There is a significant difference between a day care provider and a Child Development Teacher. The latter possesses specific education and experience that allows them to better understand what motivates and makes children respond to specific situations. “It’s a science with proven theories and practices which provide the building blocks on which to base lesson plans to help children achieve,” said college president Jill Board. Parvin worked hard to motivate the young people in her care, while helping them to find joy and success in each and every day.

She shared a story of a little boy who would only let her put him down for a nap, “children are very tender,” she said, “one day it was nap time and as I encouraged this little boy to rest he told me he was going to marry me. I said okay but after his nap.” What Parvin later learned was that his mother was getting married that very weekend and what the child was experiencing at home was transferring into his relationships at school.

Not only did Parvin serve as a guide that leads little people down new paths, she walked alongside her coworkers and student on their journey through the Child Development field. Working and guiding children takes creativity, flexibility, and a great sense of humor. Children need freedom and respect, training to take risks, and opportunities to find their own strength.
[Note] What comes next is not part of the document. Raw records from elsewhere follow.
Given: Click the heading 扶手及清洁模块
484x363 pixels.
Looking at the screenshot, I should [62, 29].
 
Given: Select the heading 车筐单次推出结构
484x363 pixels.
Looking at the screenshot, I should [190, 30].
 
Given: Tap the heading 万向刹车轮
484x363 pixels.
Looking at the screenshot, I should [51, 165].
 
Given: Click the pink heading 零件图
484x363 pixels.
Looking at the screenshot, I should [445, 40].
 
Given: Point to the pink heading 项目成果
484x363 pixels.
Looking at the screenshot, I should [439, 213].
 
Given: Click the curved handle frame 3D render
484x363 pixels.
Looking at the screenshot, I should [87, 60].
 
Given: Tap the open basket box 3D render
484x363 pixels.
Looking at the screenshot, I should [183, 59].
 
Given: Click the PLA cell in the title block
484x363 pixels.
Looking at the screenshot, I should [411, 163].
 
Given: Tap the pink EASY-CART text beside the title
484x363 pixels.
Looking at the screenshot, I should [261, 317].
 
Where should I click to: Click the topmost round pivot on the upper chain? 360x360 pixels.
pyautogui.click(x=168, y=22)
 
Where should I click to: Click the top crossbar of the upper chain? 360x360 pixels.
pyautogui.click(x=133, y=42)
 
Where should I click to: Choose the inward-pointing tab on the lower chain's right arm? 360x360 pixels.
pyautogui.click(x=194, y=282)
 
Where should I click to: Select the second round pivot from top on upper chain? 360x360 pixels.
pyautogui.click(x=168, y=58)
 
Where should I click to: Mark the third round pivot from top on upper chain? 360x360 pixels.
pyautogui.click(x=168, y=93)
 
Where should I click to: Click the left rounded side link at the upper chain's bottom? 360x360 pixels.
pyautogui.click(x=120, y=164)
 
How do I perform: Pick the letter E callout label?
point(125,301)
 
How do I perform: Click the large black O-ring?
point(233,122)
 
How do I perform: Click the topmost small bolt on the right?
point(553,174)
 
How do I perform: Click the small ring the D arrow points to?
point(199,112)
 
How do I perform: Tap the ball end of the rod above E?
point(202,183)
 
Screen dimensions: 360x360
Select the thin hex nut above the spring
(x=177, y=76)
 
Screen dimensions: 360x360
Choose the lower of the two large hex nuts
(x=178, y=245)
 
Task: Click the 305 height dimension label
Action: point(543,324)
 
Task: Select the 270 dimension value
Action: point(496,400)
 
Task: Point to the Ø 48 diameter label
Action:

All of which Parvin has provided with incredible expertise and commitment. Her ability to communicate with the children in ways that are age appropriate, culturally sensitive, inclusive and positive, have helped a large number of children in her care build self-esteem and confidence. Parvin was really comfortable relating to the needs of the children, enjoyed spending time with them, and motivated them to do great things. Children are known for running around with tons of excess energy, and keeping up with them is physically challenging. Something Parvin has masterfully managed for 20 years. With quiet confidence, she has served as a mentor and a role model for so many students, staff, and children.

“We thank you for your dedicated service to the college and to the children, many of which have grown up and returned to take classes form us,” concluded Board.